TUD reduces aryltellurium trihalides to diaryl ditellurides (eq 2) and diorganyltellurium dihalides and telluroxides to diorganyl tellurides (eq 3) in high yield. The corresponding selenium compounds are reduced similarly. Some examples are given in Table 2. The reduction is performed by premixing the substrate and 2 N NaOH at room temperature for 15 min prior to the addition of TUD in petroleum ether.

Reaction of Acylvinylphosphonium Halides with TUD.7

Triphenyl-b-acetylvinylphosphonium halides (X = Cl, Br) react with TUD (in DMSO) in the presence of base (Sodium Hydride) to give the imidazolylphosphonium salts in high yield (eq 4).

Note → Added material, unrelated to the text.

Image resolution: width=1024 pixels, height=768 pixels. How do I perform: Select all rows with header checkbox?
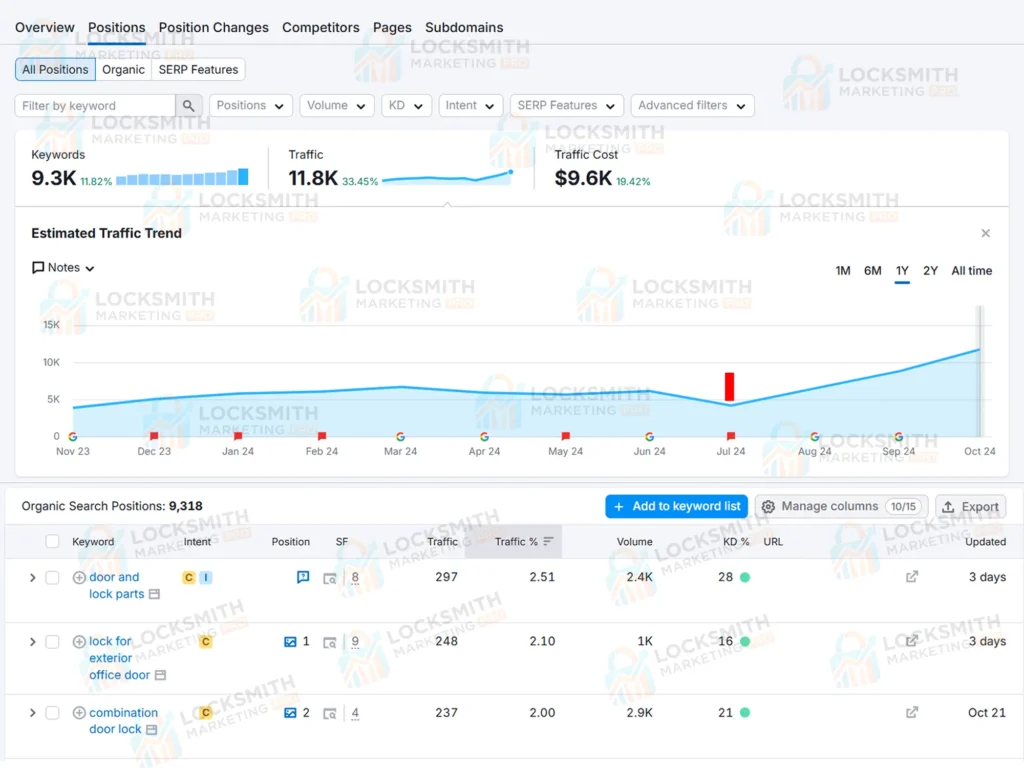(x=52, y=542)

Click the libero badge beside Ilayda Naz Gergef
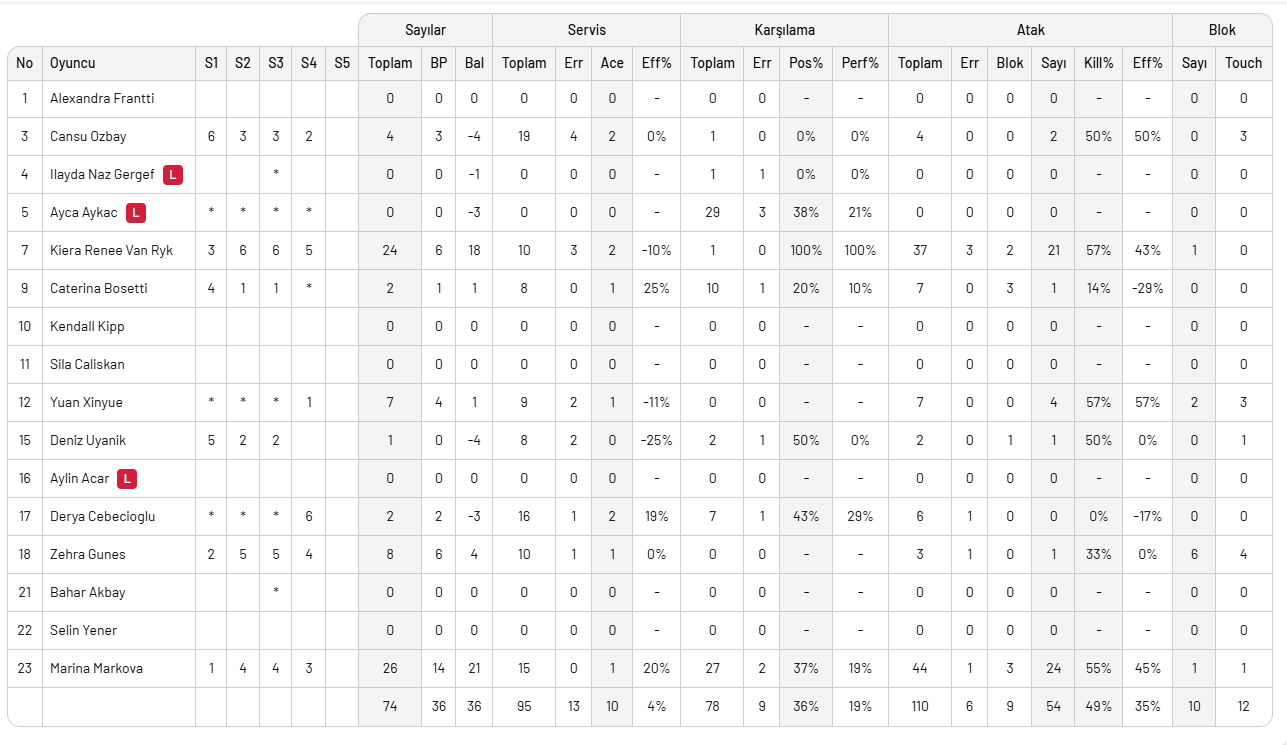[173, 175]
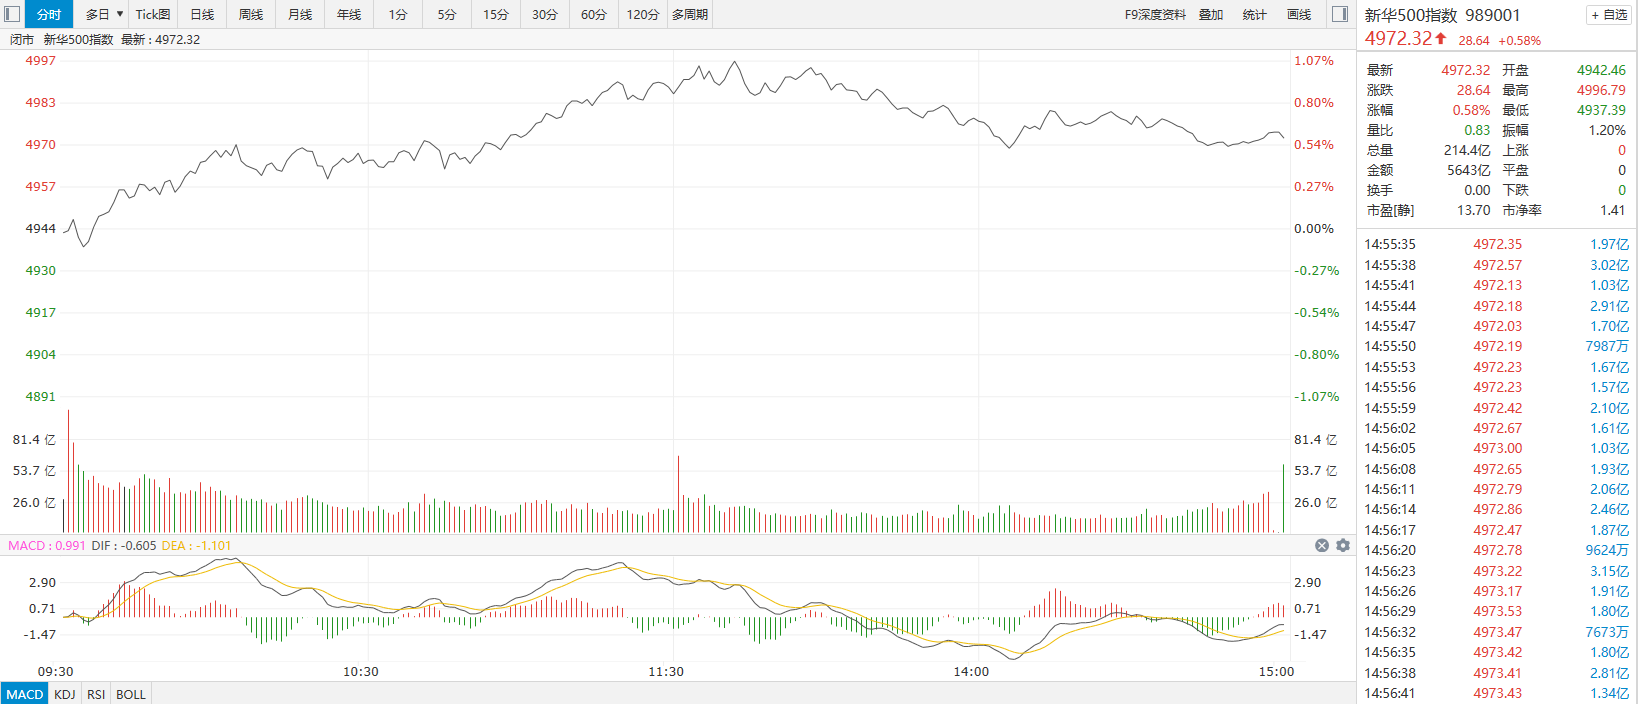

These imidazolyl halides can be readily converted to multifunctional imidazoles with quantitative recovery of PPh3; for example, 4-methyl-(5-methylimidazolyl)triphenylphosphonium halide, on treatment with NaOMe in MeOH, affords 5-methyl-4-methoxymethylimidazole.

1. FF 1974, 4, 506; 1975, 5, 668; 1977, 6, 586.
2. Nakagawa, K.; Minami, K. TL 1972, 343.
3. Herz, J. E.; de Marquez, L. A. JCS(P1) 1973, 2633.
4. Borgogno, G.; Colonna, S.; Fornasier, R. S 1975, 529.
5. Drabowicz, J.; Mikolajczyk, M. S 1978, 542.
6. Lang, E. S.; Comasseto, J. V. SC 1988, 18, 301.
7. Webb, R. L.; Lewis, J. J. JHC 1981, 18, 1301.
8. de Barry Barnett, E. JCS 1910, 97, 63.